O’Connell (Daniel) (suite)
Après cette grande victoire, O’Connell, immensément populaire, surnommé « le Libérateur », se fixe un nouvel objectif : le Repeal, c’est-à-dire l’abolition de l’Union, mais la seconde partie de sa carrière est moins heureuse que la première. Appuyé par un groupe de 45 députés irlandais au Parlement, il fait alliance avec les whigs anglais pour obtenir des réformes. Le combat est d’abord orienté contre le statut de prépondérance de l’Église anglicane en Irlande. C’est la « guerre de la dîme » (1830-1834), menée de grand cœur par une paysannerie catholique qui déteste l’Église établie, jugée étrangère, hérétique et pourvue de privilèges exorbitants. Cependant, la dîme subsiste, quoique sous une forme amendée. Après quelques tentatives de réformes limitées, il devient évident que les whigs, malgré leurs tendances conciliantes, n’envisagent aucun changement en profondeur en Irlande.

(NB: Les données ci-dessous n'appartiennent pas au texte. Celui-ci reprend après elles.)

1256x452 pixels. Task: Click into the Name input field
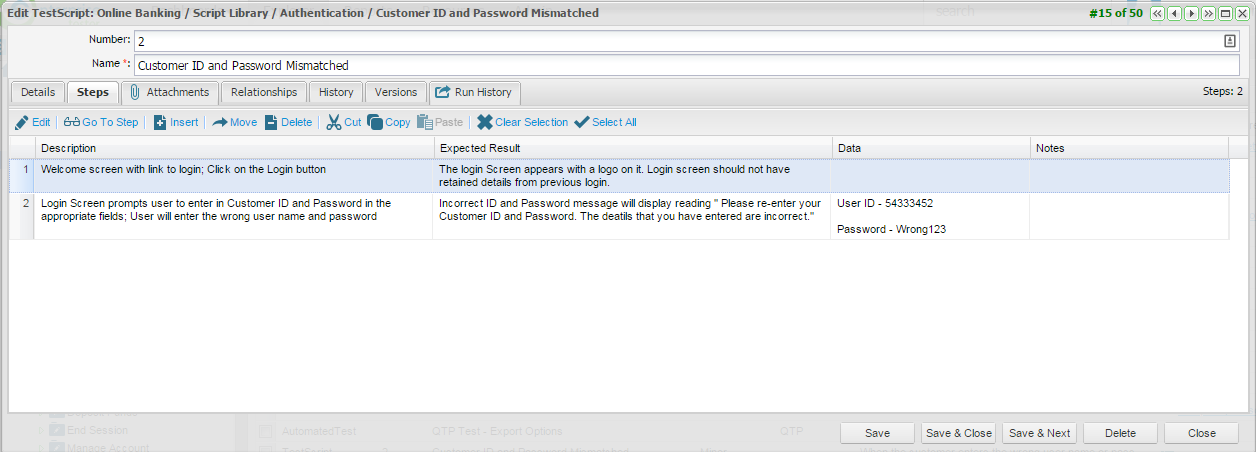tap(686, 65)
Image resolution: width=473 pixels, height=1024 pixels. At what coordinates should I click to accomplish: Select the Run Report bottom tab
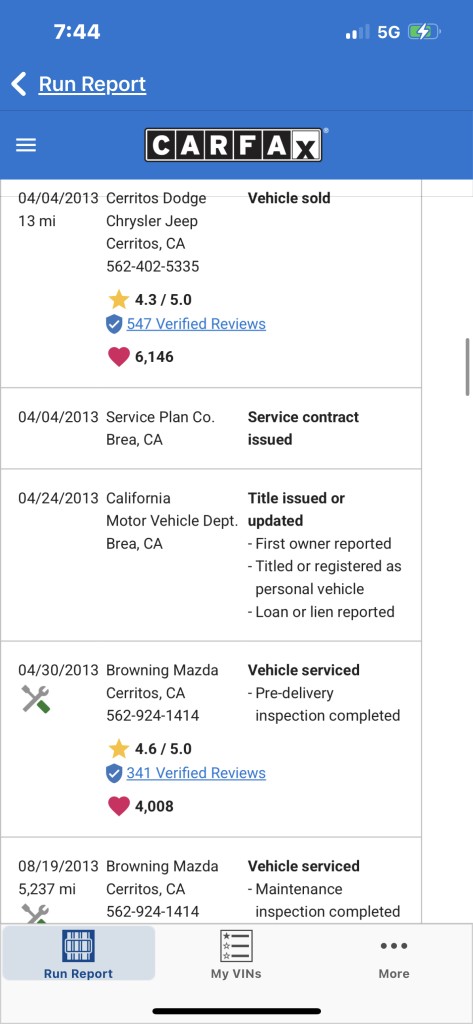[78, 953]
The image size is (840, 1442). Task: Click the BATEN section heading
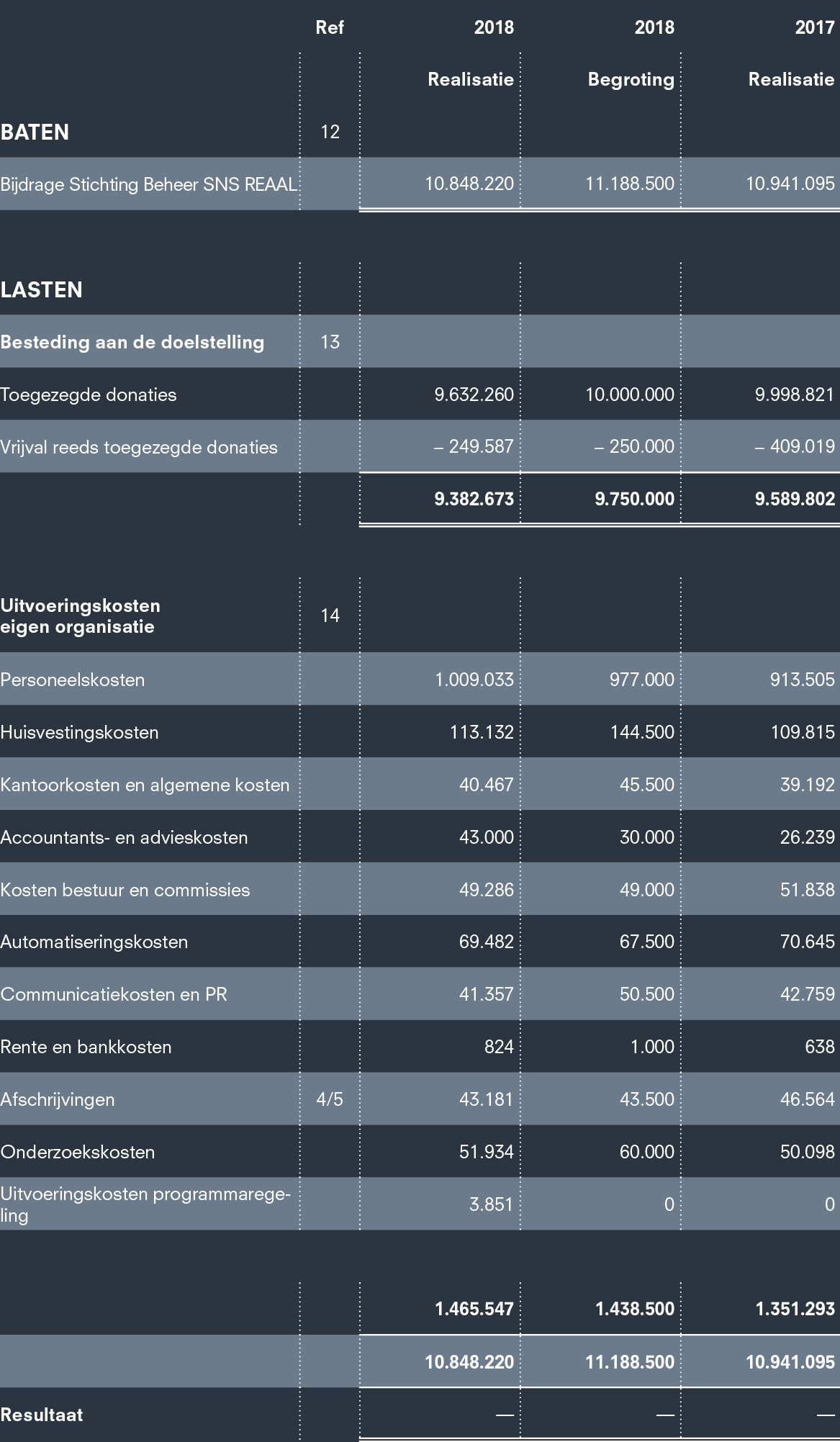coord(35,132)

Aussi, en 1840, O’Connell fonde l’Association pour l’abolition de l’Union (Repeal Association), dont les objectifs sont assez modérés : point de séparatisme, mais la restauration d’un Parlement irlandais. L’idée est de reprendre la tactique suivie autrefois par l’Association catholique et de procéder par meetings monstres. Mais la situation à Londres n’est plus la même : le gouvernement conservateur de Peel est fermement décidé à résister. Si bien que l’agitation « pacifique, légale et constitutionnelle », comme l’appelle O’Connell, se heurte à l’intransigeance des autorités, qui refusent de se laisser intimider. Le grand meeting convoqué par O’Connell à Clontarf en octobre 1843 est interdit. Contraint de choisir entre la légalité et la rébellion, le Libérateur, fidèle à ses convictions, se soumet à la loi, annule le rassemblement, mais son prestige subit un coup dont il ne se relèvera pas.
Peu après, O’Connell entre en conflit avec les leaders d’une nouvelle génération nationaliste, la « Jeune-Irlande » (1845), tandis que commence le désastre national que constitue la Grande Famine. Vieilli, découragé, coupé de la plus grande partie de ses troupes, il meurt à Gênes en 1847.
Il a, sans aucun doute, été un grand patriote libéral. De là sa popularité en Irlande, sa réputation en Europe, où tous les amis du libéralisme et des nationalités le révèrent (il n’est que de voir son prestige auprès des catholiques libéraux français). Mais, prisonnier de sa classe, légaliste à l’excès, fermé au problème agraire, il s’est opposé à toute transformation sociale (y compris à l’existence de syndicats), ce qui a limité son champ d’action au domaine strictement politique. Les dons et le dévouement qu’il a déployés ont fait de lui un éveilleur de la conscience nationale. Pendant un quart de siècle, O’Connell a su non seulement mobiliser, mais incarner le patriotisme irlandais.
F. B.
➙ Irlande.
D. R. Gwynn, Daniel O’Connell, the Irish Liberator (Londres, 1929 ; nouv. éd., Cork, 1947). / S. O’Faolain, King of the Beggars : a Life of Daniel O’Connell, the Irish Liberator (Londres, 1938 ; 2e éd., Dublin, 1970). / M. Tierney (sous la dir. de), Daniel O’Connell (Dublin, 1949). / A. D. MacIntyre, The Liberator : Daniel O’Connell and the Irish Party, 1830-1847 (Londres, 1965).